Manger avec les chevaux de bois [mâZé avèk lé Sevo de bwa]

Fig. A. Le carrousel du Luco.

[mâZé avèk lé Sevo de bwa] (loc. verb. PMU)

Qu’il était séduisant ce manège tournicotant, ses lumières scintillantes et sa musique lancinante. Accessible aux enfants sages uniquement, ce qui n’était donc pas gagné d’avance, le carrousel fut aussi à l’origine d’une étrange composition sur l’ascétisme alimentaire : manger avec les chevaux de bois.
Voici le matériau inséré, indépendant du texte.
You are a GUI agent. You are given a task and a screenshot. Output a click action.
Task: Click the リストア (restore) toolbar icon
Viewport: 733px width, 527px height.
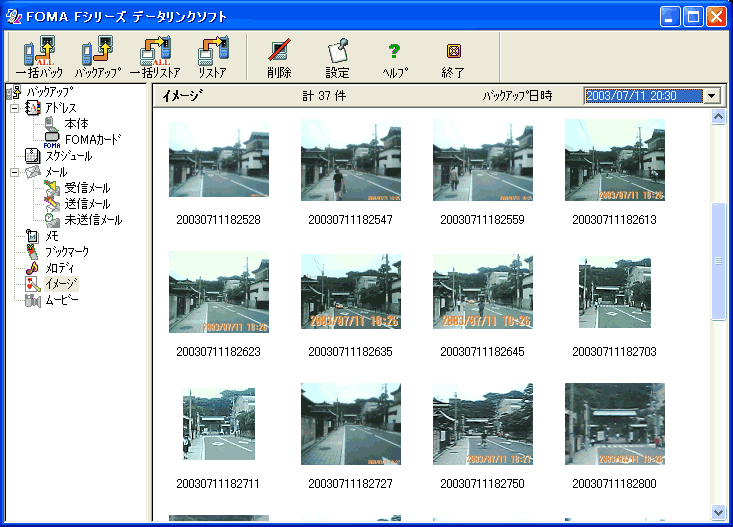pyautogui.click(x=212, y=56)
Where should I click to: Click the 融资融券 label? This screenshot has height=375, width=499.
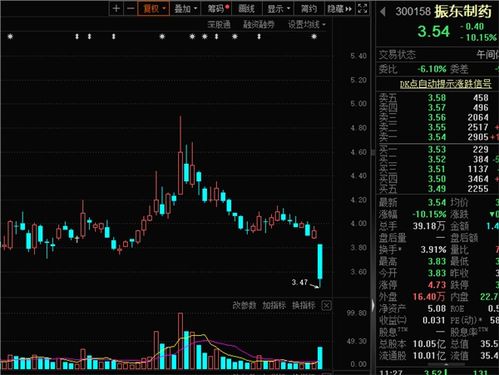259,24
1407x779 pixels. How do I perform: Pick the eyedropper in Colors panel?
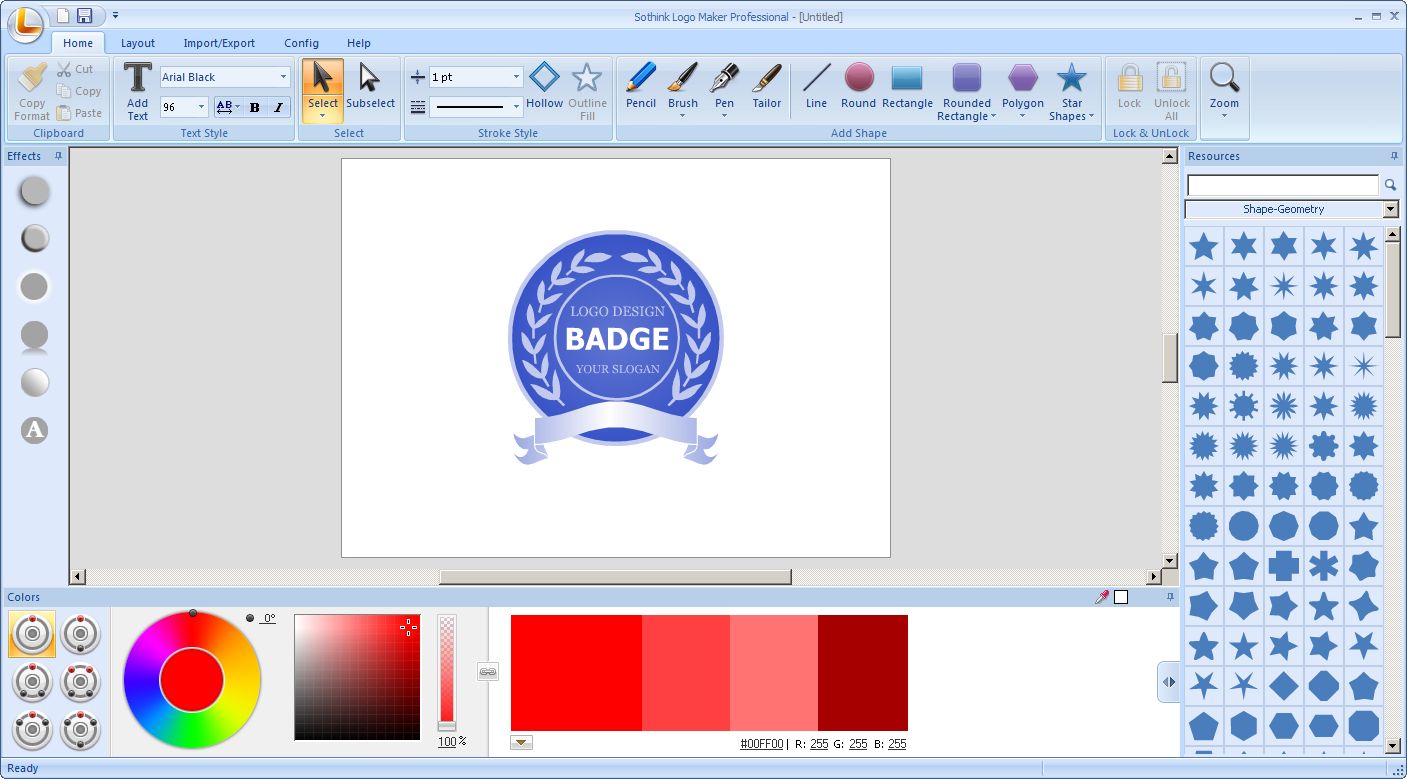coord(1102,597)
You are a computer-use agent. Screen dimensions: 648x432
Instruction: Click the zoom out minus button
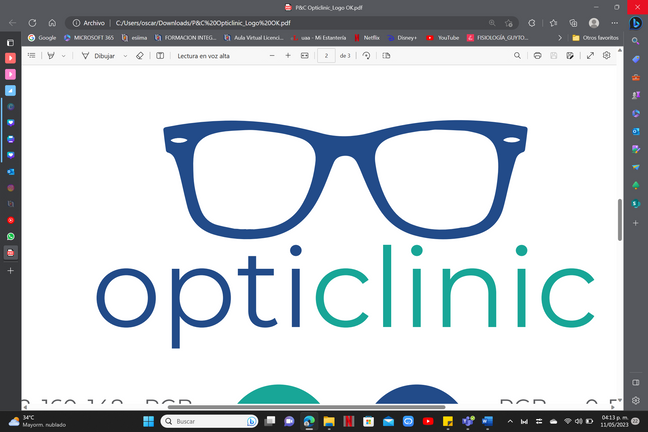pyautogui.click(x=273, y=56)

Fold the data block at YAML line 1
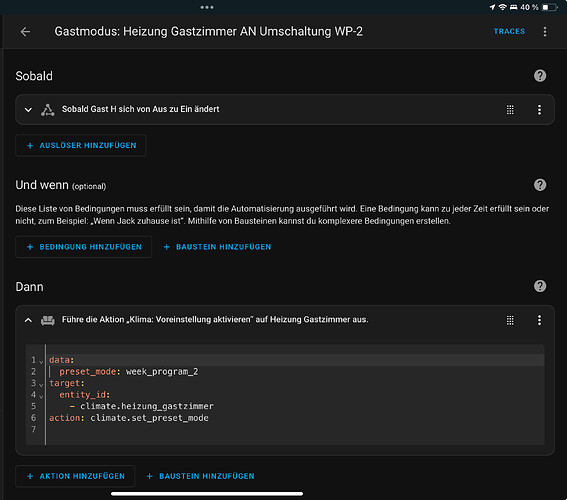click(x=41, y=361)
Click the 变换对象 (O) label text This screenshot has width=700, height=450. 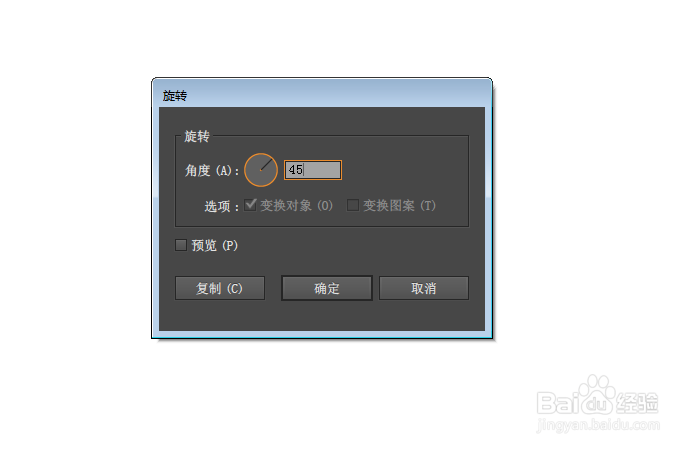click(x=296, y=205)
Manger avec les chevaux de bois se veut l’expression d’une privation de repas ce qui est bien peu raccord avec le comportement observé des cavaliers en culotte courte juchés sur les montures : tous ont en main qui une barbe à papa, qui un sucre d’orge, qui une gaufre sucrée qui leur poudre le nez. Manger avec les chevaux de bois devrait plutôt traduire une gourmandise dégustée lascivement pendant que le cheval s’échine, mais non.

La référence est probablement celle du menu frugal qui est servi de temps à autre à ces impavides équidés : un peu d’huile pour ne pas grincer et rien d’autre. Et c’est reparti pour un tour à monter à descendre tout en tournant vers la gauche (ou vers la droite pour les Anglais qui n’aiment rien faire comme les autres mais ceci est une autre histoire).
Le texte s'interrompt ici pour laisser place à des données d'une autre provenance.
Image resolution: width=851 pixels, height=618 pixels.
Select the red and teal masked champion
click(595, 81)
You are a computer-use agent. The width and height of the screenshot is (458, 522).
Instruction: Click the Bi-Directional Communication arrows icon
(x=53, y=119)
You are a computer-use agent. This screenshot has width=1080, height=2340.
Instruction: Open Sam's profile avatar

Il se peut que, maugréant sur la qualité supposée d’une entrée (il faut dire que l’appellation pâté de tête est très peu ragoûtante) ou d’un plat (oui, l’andouillette ça sent la m****), vous ayez été menacé d’aller manger avec les chevaux de bois et concomitamment d’être privé de manège; la réprimande paradoxale ne peut qu’avoir généré dans votre cerveau d’enfant une forte incompréhension qui est à l’origine de la chute en désuétude de l’expression.

Ne vous sentez pas coupable pour autant. Las, nul dictionnaire raisonné des mots surannés et expressions désuètes avec des centaines de définitions rigoureuses en bidules, littératures, sciences, langues, arts, sports, pensées & élégances, n’étant alors disponible dans la bibliothèque familiale, vous ne pouviez vérifier la teneur du propos.

Et puis les chevaux de bois ont été remplacés par une Ferrari rouge et un gros cochon rose, achevant ainsi de rendre surannée manger avec les chevaux de bois. Notons qu’aucun enfant récalcitrant à goûter sa cervelle de veau persillée ne fut sommé de manger dans l’instant ou d’aller manger dans une Ferrari rouge. Preuve s’il en fallait que manger avec les chevaux de bois ne pouvait être comprise. Elle fait bien de rester surannée.